- _WHAT THIS TASK INVOLVES_
Once you reach the line containing "水回り (29, 529)" in the entries below, write out that line and each one after it down to the line containing "過去のリフォーム事例 (48, 598)", exactly and with nothing added.

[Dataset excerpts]
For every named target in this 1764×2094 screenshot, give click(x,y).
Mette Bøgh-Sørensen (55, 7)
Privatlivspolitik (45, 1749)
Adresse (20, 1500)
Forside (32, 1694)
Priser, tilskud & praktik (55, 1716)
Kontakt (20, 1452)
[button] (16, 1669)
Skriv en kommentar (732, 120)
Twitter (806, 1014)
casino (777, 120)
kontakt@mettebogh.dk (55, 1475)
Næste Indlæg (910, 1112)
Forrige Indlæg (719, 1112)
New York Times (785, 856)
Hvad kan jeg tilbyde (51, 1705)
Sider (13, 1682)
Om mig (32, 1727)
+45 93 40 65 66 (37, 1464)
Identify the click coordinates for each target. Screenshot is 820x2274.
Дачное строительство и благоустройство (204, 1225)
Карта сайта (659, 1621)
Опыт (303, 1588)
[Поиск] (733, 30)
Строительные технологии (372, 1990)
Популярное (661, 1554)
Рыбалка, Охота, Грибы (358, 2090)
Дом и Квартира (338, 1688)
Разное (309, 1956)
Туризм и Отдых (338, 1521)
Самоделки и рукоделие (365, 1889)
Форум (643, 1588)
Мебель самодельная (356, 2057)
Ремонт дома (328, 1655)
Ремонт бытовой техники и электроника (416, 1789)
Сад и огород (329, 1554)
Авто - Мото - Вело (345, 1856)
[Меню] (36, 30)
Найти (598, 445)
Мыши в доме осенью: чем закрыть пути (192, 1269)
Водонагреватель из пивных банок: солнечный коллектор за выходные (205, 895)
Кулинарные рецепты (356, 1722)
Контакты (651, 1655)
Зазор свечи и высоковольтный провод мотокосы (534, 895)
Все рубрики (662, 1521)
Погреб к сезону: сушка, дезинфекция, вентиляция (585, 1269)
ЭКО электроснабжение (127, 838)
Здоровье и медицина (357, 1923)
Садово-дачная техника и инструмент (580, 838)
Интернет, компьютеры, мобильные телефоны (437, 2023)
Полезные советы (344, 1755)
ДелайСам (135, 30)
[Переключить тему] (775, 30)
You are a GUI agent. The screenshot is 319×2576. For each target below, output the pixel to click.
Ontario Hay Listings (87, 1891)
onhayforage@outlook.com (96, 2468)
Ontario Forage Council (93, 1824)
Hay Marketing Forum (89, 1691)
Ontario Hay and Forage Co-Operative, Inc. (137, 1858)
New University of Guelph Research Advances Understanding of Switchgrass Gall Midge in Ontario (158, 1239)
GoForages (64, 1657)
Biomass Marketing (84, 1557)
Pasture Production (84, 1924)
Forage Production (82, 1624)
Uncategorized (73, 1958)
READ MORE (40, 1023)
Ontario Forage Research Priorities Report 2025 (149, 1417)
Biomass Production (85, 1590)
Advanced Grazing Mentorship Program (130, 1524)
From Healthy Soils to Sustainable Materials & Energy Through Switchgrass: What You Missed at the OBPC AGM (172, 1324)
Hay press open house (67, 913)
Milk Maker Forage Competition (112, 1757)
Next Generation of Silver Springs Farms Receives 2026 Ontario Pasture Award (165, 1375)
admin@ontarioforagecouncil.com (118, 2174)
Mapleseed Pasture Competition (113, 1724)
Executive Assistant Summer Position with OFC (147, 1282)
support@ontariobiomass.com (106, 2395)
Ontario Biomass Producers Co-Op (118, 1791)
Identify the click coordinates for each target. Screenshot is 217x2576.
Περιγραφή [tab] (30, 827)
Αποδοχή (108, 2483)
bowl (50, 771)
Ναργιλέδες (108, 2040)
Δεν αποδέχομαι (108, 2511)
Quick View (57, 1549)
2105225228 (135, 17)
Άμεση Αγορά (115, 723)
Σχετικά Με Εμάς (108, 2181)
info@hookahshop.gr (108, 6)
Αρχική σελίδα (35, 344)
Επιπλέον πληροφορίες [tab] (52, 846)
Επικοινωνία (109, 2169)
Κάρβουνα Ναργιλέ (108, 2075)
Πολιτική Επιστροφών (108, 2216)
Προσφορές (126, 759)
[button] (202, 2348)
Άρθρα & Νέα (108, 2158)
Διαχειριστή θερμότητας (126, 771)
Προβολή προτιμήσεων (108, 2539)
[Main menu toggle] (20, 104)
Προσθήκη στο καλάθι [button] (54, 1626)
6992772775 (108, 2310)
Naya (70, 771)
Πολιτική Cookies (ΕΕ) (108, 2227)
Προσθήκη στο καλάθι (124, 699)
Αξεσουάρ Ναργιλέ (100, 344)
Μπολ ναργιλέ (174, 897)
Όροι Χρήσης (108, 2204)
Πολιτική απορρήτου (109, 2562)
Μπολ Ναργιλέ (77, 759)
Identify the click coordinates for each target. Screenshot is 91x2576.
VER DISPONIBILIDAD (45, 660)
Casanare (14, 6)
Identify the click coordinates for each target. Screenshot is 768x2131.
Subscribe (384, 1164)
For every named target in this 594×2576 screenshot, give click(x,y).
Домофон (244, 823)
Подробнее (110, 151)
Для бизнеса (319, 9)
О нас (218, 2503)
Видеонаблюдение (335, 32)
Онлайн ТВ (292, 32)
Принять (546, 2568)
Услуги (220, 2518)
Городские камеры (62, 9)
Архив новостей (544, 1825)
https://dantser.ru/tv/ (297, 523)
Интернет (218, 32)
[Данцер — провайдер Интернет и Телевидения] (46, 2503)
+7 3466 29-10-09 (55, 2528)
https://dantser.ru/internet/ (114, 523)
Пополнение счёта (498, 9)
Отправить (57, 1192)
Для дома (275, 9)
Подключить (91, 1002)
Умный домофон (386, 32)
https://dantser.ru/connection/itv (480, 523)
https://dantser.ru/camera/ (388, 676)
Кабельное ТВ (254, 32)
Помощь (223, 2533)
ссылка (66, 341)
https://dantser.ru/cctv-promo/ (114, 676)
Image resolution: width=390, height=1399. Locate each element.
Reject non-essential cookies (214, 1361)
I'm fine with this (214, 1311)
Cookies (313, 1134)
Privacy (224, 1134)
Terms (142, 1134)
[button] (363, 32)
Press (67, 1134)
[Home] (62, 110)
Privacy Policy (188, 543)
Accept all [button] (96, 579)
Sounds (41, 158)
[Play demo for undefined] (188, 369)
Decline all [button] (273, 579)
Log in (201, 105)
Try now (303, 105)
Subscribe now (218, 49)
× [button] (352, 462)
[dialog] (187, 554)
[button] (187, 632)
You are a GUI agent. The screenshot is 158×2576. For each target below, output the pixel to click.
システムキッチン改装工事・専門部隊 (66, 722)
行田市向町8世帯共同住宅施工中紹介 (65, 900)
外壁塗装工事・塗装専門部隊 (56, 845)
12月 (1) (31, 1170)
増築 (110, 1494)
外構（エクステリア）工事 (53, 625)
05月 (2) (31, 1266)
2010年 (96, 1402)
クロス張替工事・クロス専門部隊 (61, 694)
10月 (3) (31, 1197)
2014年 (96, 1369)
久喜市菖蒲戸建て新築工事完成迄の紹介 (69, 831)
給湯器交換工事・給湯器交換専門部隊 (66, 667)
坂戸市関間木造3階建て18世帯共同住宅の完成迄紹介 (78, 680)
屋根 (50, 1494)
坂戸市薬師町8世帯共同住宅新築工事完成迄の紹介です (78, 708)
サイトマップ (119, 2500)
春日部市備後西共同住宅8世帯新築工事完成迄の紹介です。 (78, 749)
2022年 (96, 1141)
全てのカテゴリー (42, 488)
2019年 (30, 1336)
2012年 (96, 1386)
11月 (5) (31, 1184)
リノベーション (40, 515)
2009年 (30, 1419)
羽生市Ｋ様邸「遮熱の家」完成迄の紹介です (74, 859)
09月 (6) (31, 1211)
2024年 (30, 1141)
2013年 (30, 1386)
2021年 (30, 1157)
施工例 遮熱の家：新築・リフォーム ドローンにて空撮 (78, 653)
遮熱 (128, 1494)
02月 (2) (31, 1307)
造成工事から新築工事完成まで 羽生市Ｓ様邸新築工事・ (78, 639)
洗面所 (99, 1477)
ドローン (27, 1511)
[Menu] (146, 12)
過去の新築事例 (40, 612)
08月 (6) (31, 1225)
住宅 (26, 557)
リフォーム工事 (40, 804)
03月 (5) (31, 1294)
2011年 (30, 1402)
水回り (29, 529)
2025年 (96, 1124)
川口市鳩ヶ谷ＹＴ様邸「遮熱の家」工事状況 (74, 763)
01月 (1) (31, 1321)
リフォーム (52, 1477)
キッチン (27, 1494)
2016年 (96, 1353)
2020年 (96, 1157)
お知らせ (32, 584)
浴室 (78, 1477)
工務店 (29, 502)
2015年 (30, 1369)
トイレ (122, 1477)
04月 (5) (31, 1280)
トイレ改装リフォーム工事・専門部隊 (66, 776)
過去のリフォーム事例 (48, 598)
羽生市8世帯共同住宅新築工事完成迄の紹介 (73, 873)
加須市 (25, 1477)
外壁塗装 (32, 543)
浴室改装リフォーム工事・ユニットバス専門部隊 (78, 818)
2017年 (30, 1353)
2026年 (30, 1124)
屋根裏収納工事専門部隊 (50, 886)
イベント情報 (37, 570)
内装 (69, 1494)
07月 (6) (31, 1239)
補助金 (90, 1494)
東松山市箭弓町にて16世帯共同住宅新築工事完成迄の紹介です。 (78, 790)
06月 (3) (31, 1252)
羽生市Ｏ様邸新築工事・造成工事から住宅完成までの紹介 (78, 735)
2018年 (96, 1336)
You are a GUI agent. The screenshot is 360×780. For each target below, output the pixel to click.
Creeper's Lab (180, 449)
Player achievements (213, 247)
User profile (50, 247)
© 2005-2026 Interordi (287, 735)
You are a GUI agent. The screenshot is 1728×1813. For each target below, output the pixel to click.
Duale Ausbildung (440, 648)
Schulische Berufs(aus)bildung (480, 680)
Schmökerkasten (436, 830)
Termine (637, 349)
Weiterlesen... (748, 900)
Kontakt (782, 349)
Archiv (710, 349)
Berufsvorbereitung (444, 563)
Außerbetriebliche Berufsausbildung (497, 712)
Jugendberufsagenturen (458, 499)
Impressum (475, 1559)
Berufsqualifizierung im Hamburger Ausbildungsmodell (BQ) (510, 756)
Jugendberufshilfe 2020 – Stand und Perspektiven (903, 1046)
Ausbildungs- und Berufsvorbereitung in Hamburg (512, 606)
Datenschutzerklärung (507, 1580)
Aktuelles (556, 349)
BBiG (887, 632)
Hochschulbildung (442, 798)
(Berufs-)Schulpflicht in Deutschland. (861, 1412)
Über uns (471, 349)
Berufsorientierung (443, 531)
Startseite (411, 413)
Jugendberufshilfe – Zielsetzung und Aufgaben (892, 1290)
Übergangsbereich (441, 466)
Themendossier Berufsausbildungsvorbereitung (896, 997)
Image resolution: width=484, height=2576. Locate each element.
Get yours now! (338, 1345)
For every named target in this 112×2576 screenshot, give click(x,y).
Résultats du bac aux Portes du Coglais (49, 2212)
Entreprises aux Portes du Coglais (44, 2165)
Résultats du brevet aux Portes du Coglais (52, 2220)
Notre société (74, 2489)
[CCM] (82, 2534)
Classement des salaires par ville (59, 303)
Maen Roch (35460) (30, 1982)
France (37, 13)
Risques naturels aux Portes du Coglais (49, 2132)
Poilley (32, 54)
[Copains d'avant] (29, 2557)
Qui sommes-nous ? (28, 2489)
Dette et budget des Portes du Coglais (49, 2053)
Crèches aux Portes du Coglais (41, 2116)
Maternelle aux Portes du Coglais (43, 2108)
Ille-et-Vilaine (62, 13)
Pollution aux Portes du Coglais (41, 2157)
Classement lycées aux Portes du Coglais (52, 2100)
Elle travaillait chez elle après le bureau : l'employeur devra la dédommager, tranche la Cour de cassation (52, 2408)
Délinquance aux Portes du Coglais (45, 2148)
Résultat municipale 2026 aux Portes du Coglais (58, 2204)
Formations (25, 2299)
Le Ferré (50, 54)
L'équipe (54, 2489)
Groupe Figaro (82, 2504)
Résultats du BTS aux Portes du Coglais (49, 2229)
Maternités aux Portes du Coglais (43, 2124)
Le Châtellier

- _ANSWER_
水回り (29, 529)
2025年 (96, 1124)
川口市鳩ヶ谷ＹＴ様邸「遮熱の家」工事状況 (74, 763)
01月 (1) (31, 1321)
リフォーム (52, 1477)
キッチン (27, 1494)
2016年 (96, 1353)
2020年 (96, 1157)
お知らせ (32, 584)
浴室 (78, 1477)
工務店 (29, 502)
2015年 (30, 1369)
トイレ (122, 1477)
04月 (5) (31, 1280)
トイレ改装リフォーム工事・専門部隊 (66, 776)
過去のリフォーム事例 (48, 598)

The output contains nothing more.